[Collected data entries]
________________________
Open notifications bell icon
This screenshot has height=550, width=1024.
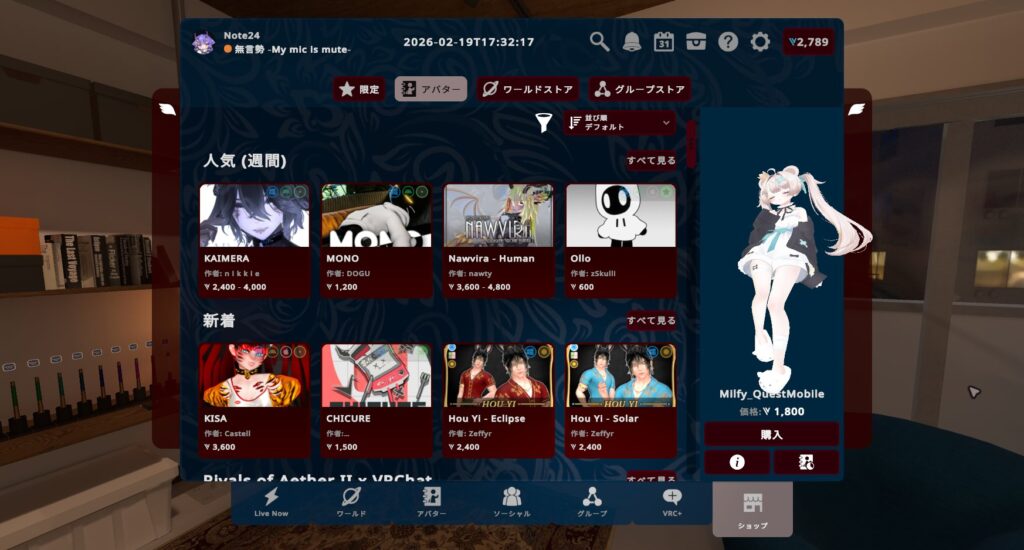click(632, 41)
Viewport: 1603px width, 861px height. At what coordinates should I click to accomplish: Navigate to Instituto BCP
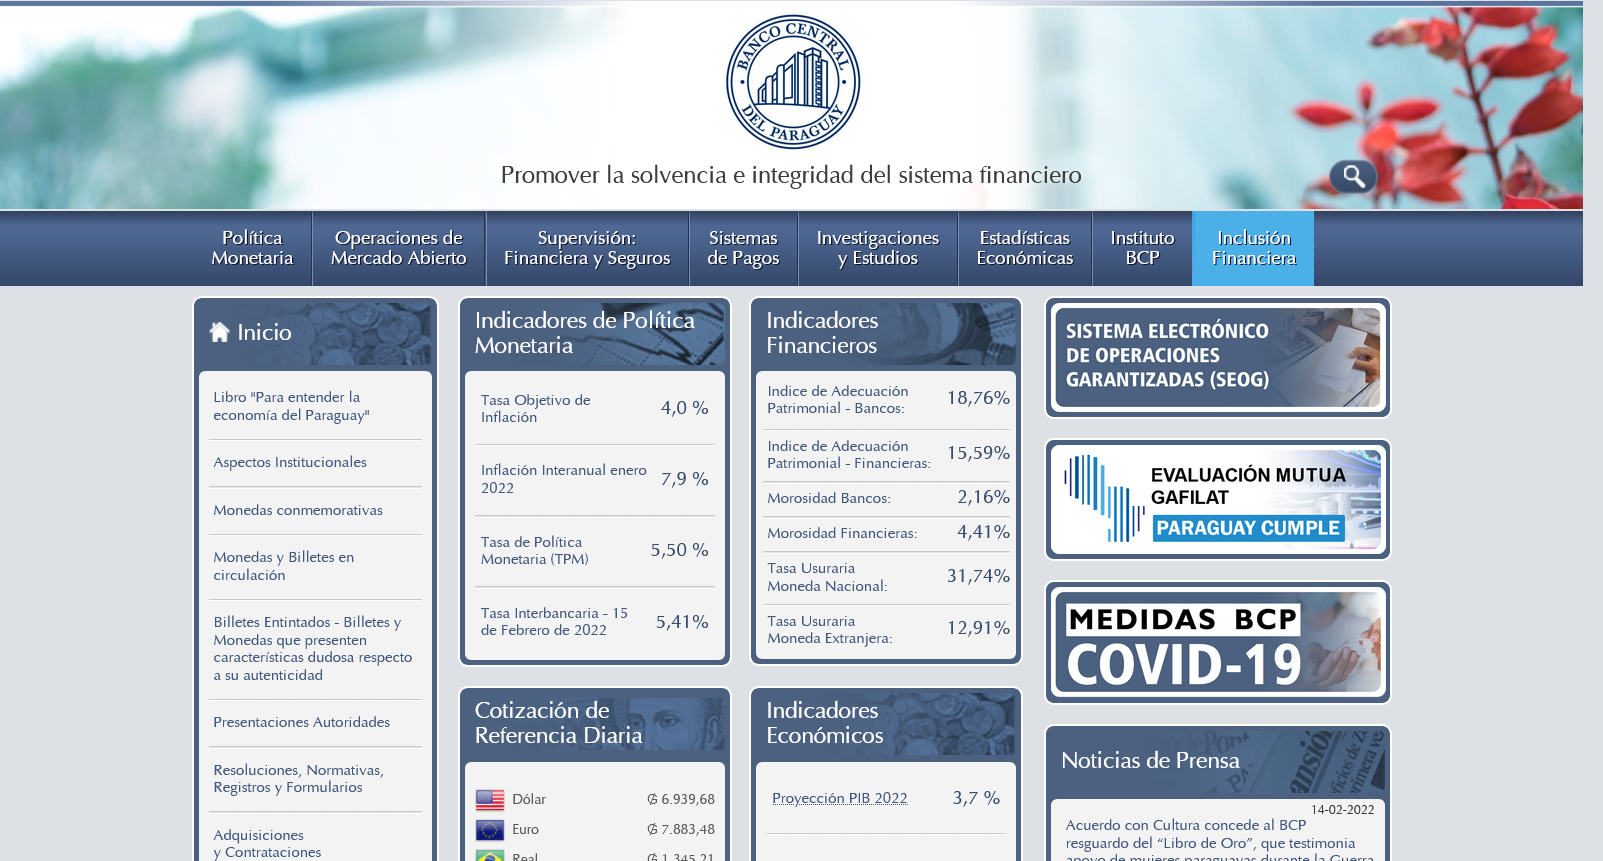coord(1142,248)
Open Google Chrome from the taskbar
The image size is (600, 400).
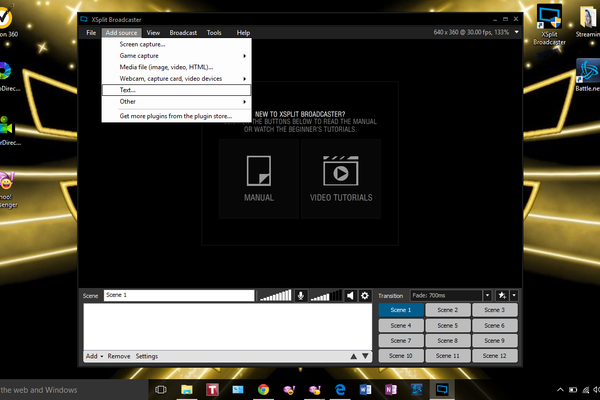[x=263, y=389]
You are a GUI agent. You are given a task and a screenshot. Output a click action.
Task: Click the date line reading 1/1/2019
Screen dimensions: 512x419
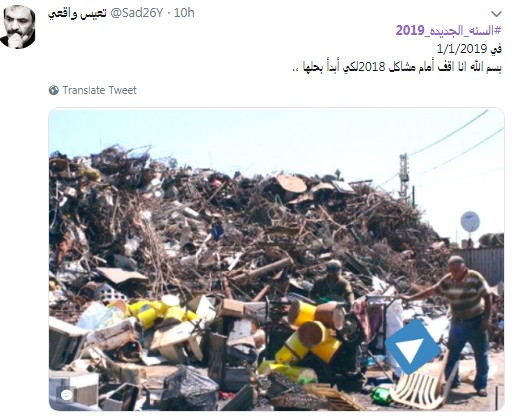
________________________
> [SHORT EXERCISE]:
Copy the text of all the items above word for word, leaving out the pictures.

> [ANSWER TO THE EXERCISE]:
Open notifications bell icon
This screenshot has height=550, width=1024.
click(632, 41)
Viewport: 1603px width, 861px height. At what coordinates should I click to accomplish: Navigate to Instituto BCP
coord(1142,248)
Open Google Chrome from the taskbar
The image size is (600, 400).
[x=263, y=389]
You are a GUI agent. You are given a task and a screenshot. Output a click action.
Task: Click the date line reading 1/1/2019
Screen dimensions: 512x419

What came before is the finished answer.